The high TPR values for each of the classes indicate that the algorithm is effective at identifying each type of alteration, with resampling identification being the highest with 0.99 and copy-move being the lowest with 0.79. The highest PPV value was 0.98, while the lowest accuracy was copy-move with 0.46. On the other hand, the highest accuracy corresponded to the resampling class with 0.99 and the lowest to authentic images with 0.91.
A comparison of our proposed algorithm with other techniques for the identification of various types of alterations [47-49] is presented in Table 5.

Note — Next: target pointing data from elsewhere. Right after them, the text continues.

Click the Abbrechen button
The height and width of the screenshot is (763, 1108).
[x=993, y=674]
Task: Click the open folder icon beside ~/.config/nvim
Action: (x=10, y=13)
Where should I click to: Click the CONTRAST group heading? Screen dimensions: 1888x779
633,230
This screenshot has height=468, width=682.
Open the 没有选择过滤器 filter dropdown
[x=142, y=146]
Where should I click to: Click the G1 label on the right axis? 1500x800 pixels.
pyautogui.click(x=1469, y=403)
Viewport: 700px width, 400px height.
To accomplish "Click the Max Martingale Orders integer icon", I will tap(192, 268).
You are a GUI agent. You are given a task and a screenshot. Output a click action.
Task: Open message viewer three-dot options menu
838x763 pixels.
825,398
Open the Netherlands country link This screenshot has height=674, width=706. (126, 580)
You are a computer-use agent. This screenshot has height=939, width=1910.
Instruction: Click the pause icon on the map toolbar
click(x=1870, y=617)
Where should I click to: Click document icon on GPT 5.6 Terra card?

Table 5 shows a 97% and 99% overall accuracy for the algorithm proposed by Sharma and Hema [48,49], respectively, while the proposed algorithm’s accuracy in this study is 91%. It is important to note that Prakash [47] only used three, Sharma, and Ghanekar [48] four, Hema Rajni [49] three, and the proposed technique eight datasets.
5. Discussion
In [47], splicing and copy-move alterations from Markov and the Zernike moment were identified. However, a resampling alteration can be considered a case of copy-move when there is scaling and rotation. This might have increased the computational cost of the results of the proposed algorithm since the estimation of both forgeries is more challenging. Additionally, the datasets used by the researchers have the same size and format; therefore, there are no considerable variations in the evaluation. [48] used a camera-based method in which they employed the Bayer matrix of the camera sensor to identify whether the image contained splicing, so they did not use a pixel-based methodology for the estimation. Additionally, the authors proposed a different equation from the one presented in Equation (14) to estimate the sensitivity of the copy-move alterations, which may vary the results of the comparison. [49] estimated the copy-move and resampling forgery using neural networks. The Markov process was used initially to feed a CNN that detected whether the image had been doctored. If it had been altered, the algorithm would transfer the image to a new CNN that classified whether it was a copy-move or splicing forgery. If the image had been altered using copy-move, the combined process of the circular harmonic transform (CHT) and the Zernike moments would be adopted to locate the copied region. Like Prakash, the author only classified copy-move and splicing alterations, while our proposed algorithm also recognized resampling forgery, making the challenge even greater. Further, it is well known that one of the main drawbacks of CNNs is their high computational cost due to their complex models and the limitations of datasets quantity for copy-move, resampling, and splicing due to deep learning requires much data, especially for training and testing [13]. In our proposal, we estimated the most remarkable types of forgery in the state of the art. Additionally, we evaluated our algorithm with eight different datasets to assess the robustness to the format and the resolution, in contrast with the authors previously introduced.
6. Conclusion
In this study, a hybrid algorithm was presented for the identification of copy-move, splicing, and resampling alterations from the Markov and SIFT process, which we call HA-MS (hybrid Algorithm - Markov and SIFT). Initially, a grayscale image was converted, then Markov features in space and frequency were extracted to train a model with an RBF-kernel SVM. The SVM was used to classify whether the image was altered by splicing or resampling or if the image was authentic. If it was suspected that the image was authentic or had copy-move alterations, SIFT was carried out to verify if the image had similar regions. The algorithm can identify several types of alterations with a general accuracy of 91. Some of the principal novelties of this proposal are the reduced number of features needed to carry out detection, in contrast to the method, and the algorithm robustness to variations in image format and resolution. [50].